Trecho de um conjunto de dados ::
+-------+

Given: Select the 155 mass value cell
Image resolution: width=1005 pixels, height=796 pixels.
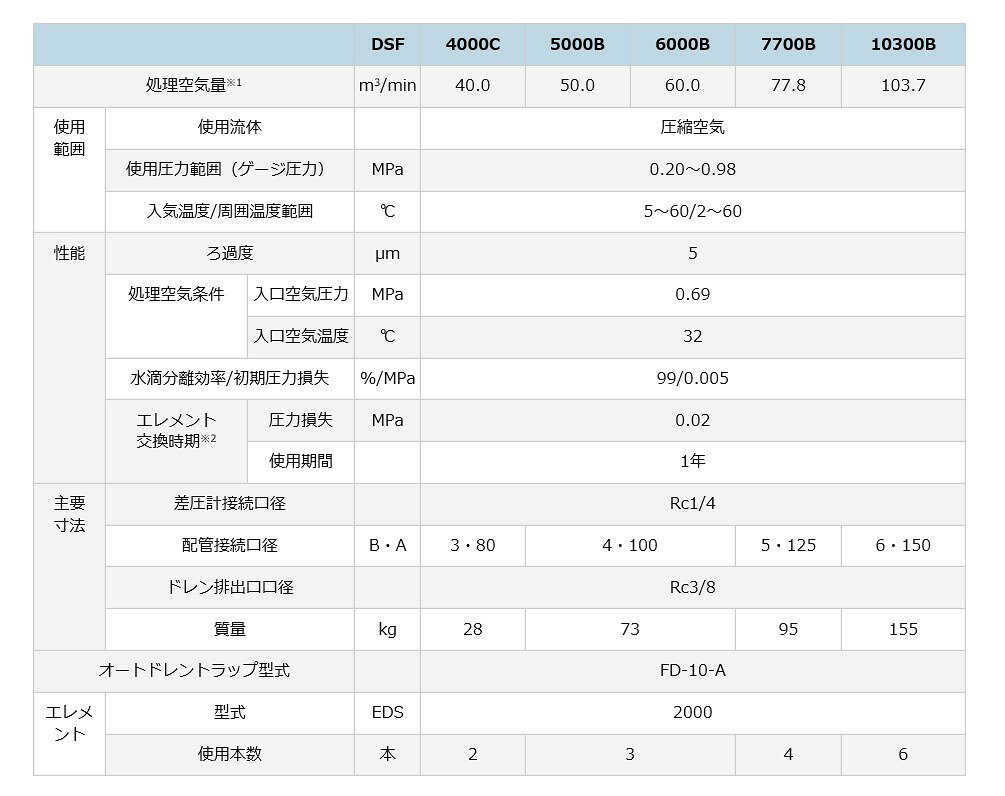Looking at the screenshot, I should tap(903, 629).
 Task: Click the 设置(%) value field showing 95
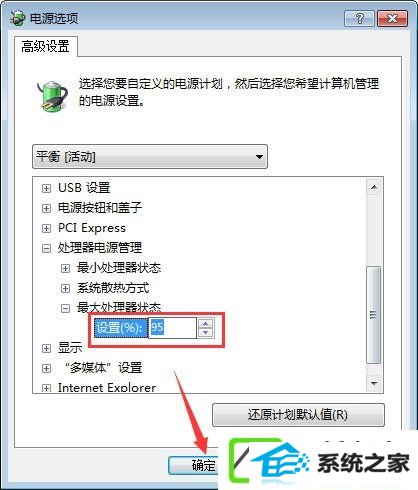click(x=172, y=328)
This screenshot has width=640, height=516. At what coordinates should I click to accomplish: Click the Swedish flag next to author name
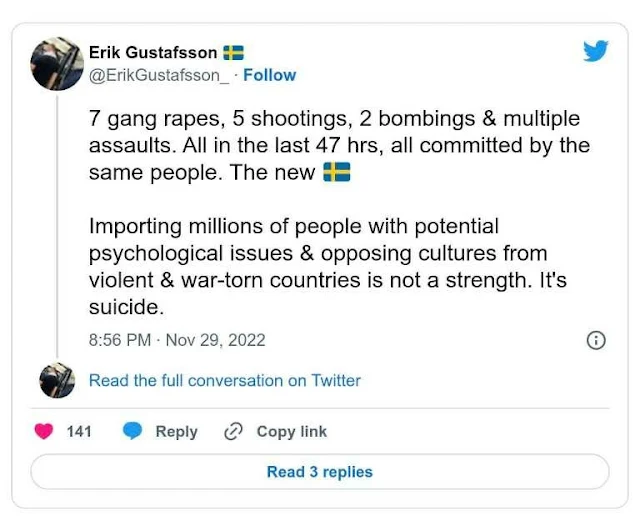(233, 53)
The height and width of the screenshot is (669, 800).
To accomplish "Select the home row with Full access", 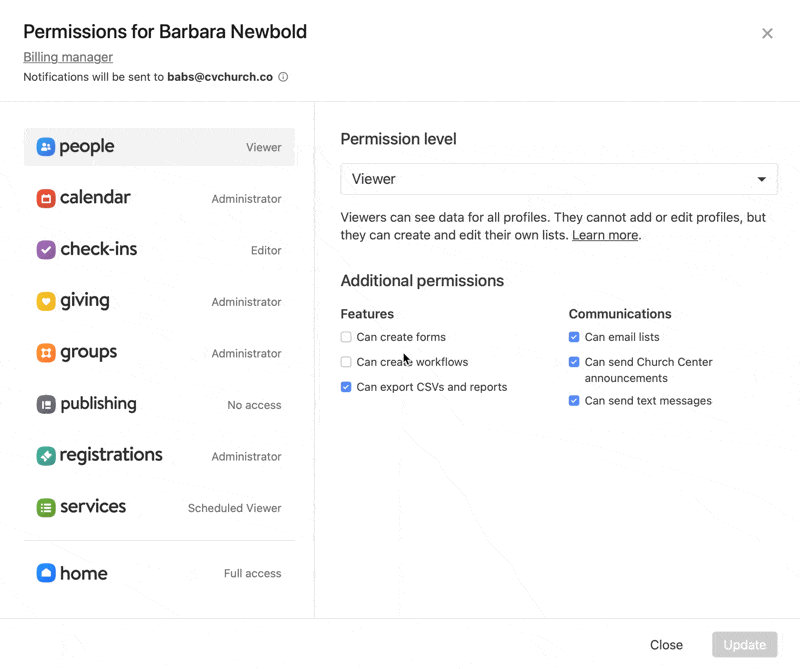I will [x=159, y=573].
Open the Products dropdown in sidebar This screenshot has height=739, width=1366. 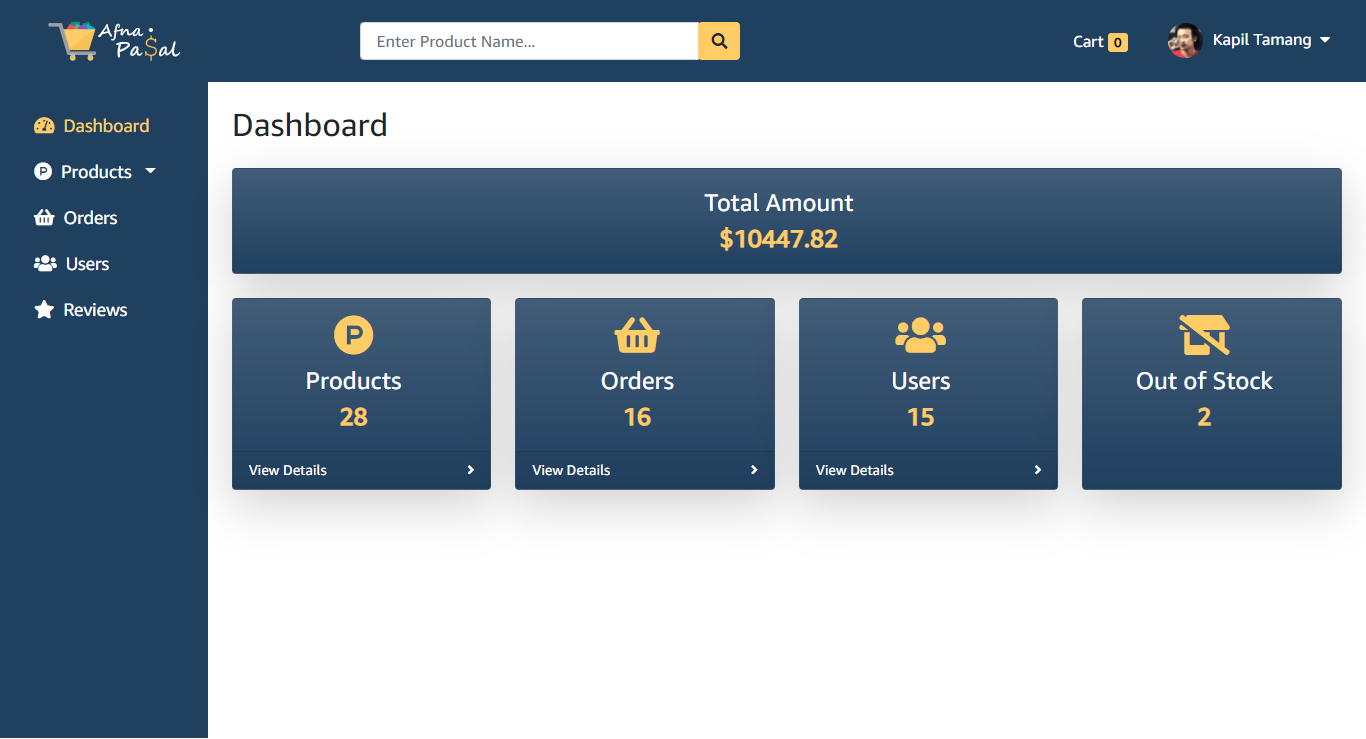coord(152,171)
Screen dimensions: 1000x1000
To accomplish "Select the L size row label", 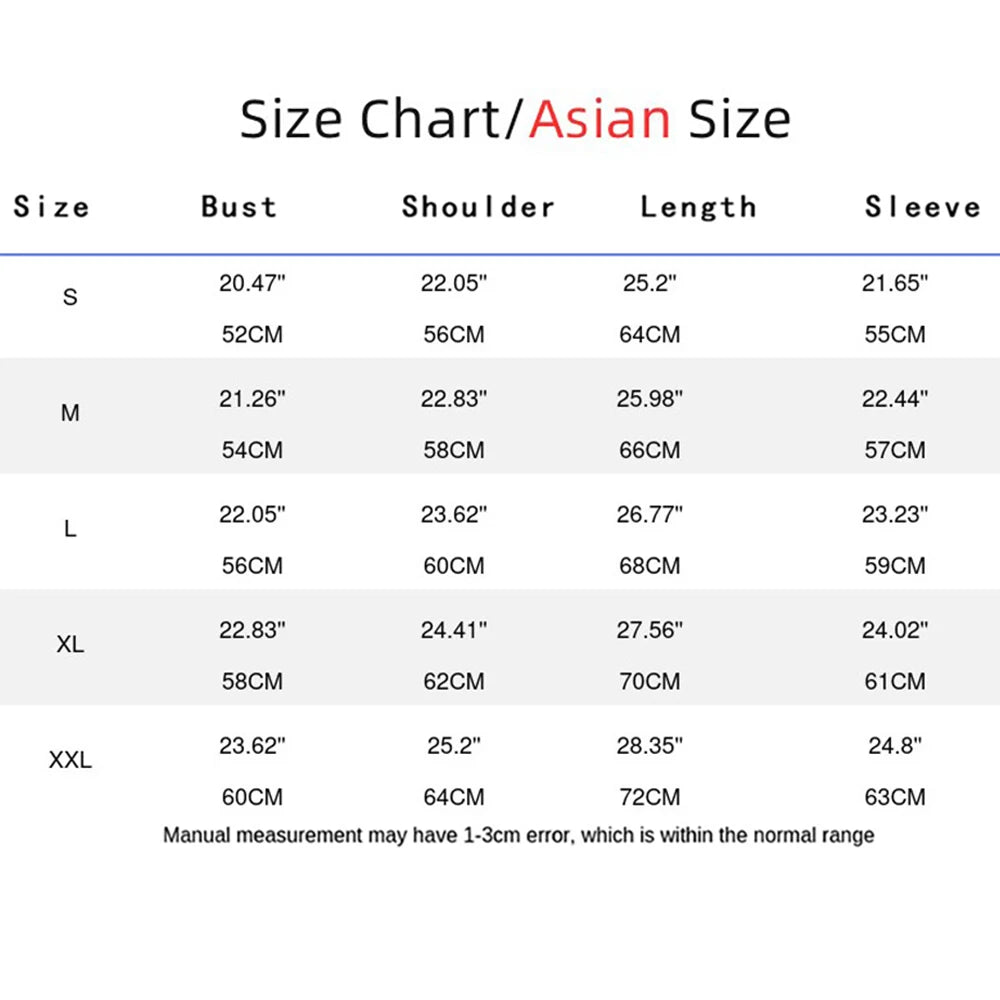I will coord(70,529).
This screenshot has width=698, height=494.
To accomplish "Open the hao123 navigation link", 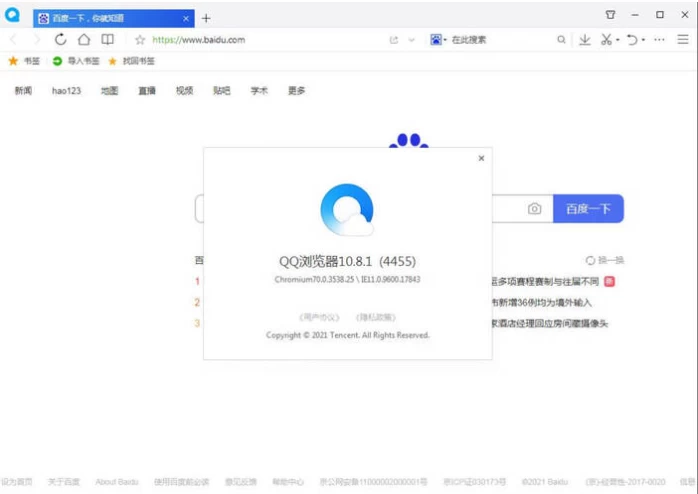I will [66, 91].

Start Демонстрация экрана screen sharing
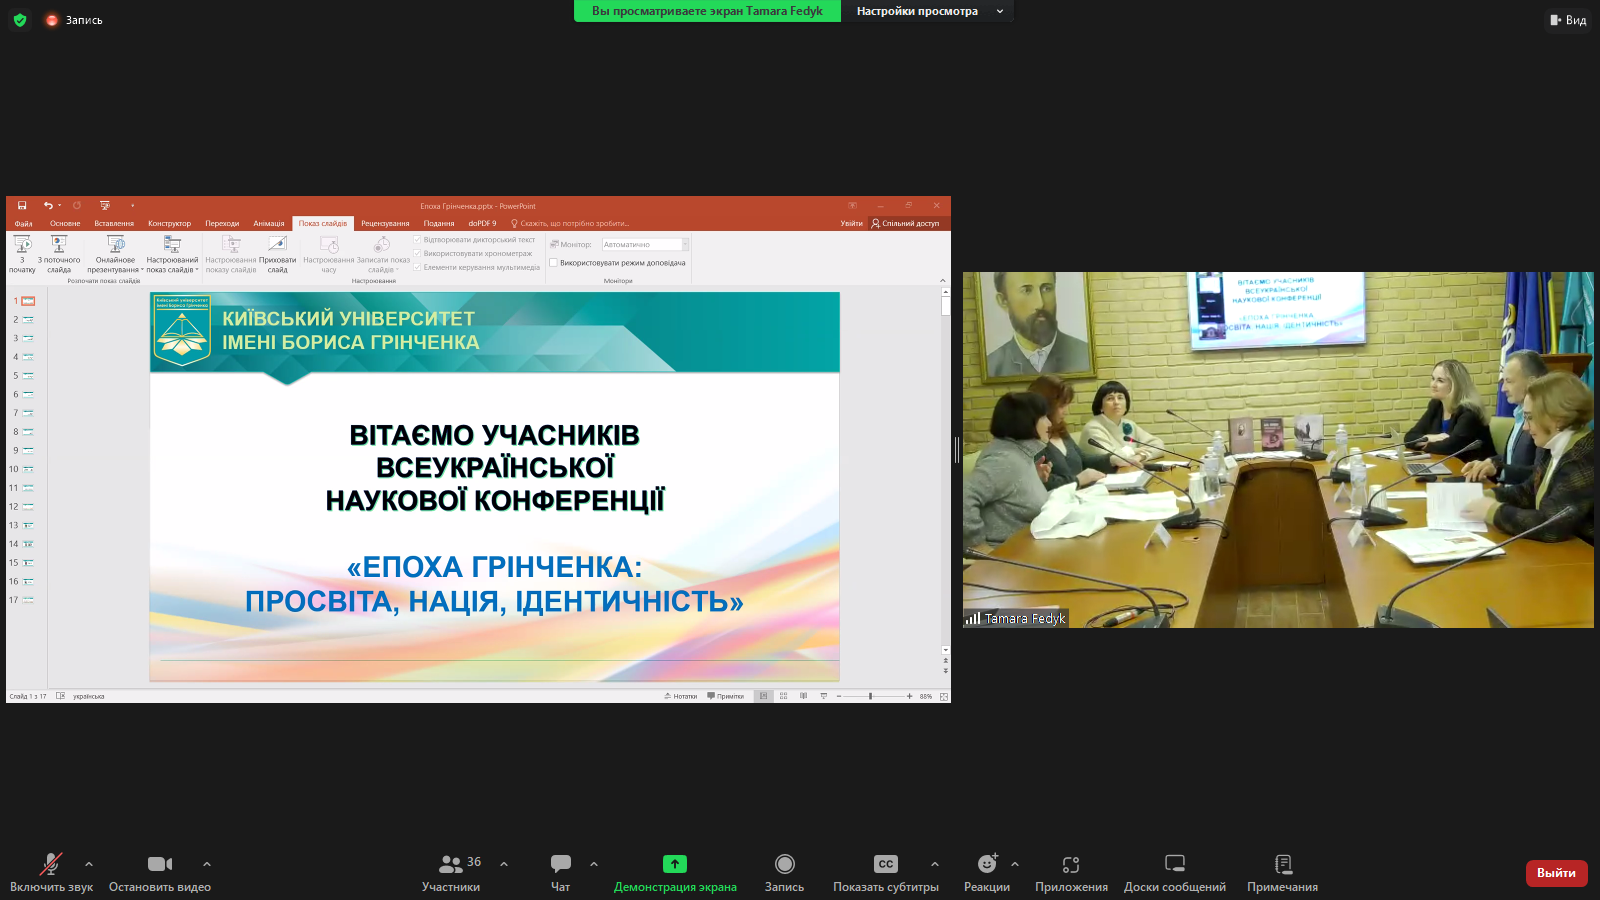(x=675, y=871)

+-------+

Seu objetivo :: Encontre nos registros acima cada linha em que aparece a palavra "value" e copie essas linhas. Diferencie maiúsculas de minúsculas.

Resposta final ::
Given: Select the 155 mass value cell
 Task: Click the 设置(%) value field showing 95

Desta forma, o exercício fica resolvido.